◆ Your objective:
Look for the word "Switch" in the records, and copy each line where it appears.

◆ Supplied data:

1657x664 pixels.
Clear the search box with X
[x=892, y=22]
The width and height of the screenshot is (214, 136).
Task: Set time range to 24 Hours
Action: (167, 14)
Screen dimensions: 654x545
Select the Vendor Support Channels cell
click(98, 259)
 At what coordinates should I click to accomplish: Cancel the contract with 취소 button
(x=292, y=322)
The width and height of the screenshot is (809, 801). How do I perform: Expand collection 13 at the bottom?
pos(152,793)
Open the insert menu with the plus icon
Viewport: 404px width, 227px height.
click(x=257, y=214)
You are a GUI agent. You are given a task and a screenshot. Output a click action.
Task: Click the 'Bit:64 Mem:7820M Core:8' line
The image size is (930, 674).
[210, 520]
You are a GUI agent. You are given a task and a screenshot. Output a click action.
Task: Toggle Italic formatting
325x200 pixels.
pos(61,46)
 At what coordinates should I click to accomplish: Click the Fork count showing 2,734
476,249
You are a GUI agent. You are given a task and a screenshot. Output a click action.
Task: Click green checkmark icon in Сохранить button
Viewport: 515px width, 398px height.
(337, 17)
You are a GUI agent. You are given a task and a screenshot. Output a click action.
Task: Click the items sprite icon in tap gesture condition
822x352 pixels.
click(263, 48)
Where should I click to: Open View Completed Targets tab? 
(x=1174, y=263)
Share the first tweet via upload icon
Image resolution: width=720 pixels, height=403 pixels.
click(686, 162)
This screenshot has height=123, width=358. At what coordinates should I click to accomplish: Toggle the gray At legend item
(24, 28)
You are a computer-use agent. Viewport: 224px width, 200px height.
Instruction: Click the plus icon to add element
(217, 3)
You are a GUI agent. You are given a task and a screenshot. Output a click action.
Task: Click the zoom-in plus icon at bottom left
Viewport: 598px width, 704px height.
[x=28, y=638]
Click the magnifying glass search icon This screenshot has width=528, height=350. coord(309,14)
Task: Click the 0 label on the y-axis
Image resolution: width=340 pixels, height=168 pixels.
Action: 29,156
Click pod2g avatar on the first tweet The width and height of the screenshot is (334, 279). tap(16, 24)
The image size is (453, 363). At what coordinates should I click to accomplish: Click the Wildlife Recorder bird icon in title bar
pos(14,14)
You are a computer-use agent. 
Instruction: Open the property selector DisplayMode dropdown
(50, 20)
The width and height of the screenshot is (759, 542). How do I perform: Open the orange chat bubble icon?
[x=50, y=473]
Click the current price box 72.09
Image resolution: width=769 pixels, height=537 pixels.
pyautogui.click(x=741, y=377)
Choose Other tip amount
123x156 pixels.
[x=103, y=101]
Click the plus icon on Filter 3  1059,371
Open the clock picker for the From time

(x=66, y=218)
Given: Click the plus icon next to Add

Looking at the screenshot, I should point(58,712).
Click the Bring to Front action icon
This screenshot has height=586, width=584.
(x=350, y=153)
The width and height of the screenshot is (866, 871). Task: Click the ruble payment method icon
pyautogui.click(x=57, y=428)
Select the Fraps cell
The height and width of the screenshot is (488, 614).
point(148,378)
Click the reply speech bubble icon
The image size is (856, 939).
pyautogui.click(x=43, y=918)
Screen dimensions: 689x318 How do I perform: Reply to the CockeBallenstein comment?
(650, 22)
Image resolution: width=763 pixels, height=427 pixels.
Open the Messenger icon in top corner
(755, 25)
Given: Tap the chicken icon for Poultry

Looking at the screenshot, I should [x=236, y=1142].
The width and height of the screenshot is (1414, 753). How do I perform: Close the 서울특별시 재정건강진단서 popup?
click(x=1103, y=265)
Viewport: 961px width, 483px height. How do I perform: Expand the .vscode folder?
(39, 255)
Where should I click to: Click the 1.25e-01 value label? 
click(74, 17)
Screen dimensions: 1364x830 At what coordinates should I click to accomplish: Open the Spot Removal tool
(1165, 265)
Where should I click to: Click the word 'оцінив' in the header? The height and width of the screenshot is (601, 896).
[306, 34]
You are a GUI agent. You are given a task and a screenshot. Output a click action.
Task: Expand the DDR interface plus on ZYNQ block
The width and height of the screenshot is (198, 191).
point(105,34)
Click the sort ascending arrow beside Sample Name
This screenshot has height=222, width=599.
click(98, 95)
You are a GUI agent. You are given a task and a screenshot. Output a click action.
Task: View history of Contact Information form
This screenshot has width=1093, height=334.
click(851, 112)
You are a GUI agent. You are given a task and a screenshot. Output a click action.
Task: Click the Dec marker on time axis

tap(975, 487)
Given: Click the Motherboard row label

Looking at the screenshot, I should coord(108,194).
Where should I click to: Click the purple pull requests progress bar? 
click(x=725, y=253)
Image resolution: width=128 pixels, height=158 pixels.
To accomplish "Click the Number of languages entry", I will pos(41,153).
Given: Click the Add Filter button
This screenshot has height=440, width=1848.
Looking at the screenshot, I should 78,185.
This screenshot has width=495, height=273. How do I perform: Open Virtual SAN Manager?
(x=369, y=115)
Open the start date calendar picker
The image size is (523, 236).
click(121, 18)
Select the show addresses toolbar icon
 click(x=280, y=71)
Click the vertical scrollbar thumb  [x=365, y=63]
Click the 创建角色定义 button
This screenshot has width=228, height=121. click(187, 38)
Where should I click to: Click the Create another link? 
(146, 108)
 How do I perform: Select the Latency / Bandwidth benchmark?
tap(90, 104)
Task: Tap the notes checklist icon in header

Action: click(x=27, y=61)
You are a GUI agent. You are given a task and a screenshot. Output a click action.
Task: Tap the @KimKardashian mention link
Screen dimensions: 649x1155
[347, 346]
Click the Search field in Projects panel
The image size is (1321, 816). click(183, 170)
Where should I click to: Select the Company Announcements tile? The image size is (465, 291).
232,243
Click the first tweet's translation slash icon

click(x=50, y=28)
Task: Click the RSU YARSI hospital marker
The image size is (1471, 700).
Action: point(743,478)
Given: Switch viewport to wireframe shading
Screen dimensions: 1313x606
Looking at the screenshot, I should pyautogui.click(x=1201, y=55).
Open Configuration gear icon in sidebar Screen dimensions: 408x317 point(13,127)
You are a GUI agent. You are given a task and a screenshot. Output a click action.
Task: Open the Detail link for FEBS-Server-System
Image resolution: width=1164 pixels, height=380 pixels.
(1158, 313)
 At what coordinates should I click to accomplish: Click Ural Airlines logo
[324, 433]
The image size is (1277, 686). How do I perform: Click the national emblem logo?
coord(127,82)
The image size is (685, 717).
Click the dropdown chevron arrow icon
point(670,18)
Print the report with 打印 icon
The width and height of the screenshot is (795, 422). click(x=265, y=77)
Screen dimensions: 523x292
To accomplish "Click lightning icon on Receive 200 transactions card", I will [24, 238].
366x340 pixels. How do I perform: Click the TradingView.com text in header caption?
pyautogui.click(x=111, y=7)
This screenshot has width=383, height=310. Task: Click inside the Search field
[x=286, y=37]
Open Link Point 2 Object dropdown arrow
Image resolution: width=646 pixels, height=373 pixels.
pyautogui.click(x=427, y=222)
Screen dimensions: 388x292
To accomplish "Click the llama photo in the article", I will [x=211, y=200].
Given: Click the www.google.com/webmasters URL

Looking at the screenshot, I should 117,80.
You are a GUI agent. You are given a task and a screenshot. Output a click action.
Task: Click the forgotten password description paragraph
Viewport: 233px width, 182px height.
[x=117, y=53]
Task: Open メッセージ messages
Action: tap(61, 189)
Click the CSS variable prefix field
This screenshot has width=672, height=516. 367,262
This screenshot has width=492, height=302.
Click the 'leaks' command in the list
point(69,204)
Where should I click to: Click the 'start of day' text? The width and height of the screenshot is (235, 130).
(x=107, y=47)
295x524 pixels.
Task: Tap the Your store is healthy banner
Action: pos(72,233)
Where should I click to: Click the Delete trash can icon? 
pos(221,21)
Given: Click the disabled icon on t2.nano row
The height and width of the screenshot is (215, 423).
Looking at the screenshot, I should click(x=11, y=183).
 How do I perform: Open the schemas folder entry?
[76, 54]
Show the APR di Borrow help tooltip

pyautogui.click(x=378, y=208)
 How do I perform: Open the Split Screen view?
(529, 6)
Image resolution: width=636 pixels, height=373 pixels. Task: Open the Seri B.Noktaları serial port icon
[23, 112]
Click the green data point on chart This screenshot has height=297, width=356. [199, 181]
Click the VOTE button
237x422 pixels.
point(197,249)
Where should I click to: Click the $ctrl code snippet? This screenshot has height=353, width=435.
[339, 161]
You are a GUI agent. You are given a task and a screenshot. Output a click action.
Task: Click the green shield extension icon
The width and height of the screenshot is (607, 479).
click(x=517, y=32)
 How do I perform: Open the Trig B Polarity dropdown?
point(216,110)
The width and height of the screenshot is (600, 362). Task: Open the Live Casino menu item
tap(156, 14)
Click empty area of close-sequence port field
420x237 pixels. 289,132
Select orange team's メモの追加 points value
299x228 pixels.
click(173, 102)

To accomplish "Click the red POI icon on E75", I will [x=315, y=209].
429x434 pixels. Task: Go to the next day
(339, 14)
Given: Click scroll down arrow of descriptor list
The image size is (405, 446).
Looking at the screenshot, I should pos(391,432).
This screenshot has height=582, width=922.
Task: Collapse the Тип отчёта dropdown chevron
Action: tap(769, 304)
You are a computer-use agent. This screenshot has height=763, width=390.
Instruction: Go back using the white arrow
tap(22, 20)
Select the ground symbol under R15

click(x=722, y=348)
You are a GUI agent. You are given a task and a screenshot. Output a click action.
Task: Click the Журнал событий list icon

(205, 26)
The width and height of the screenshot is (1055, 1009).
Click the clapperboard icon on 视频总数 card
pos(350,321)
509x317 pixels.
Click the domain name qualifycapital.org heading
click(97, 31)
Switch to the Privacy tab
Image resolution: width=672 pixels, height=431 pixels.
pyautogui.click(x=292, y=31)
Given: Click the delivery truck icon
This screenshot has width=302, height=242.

◆ The answer:
Given: Switch viewport to wireframe shading
Switch to the Privacy tab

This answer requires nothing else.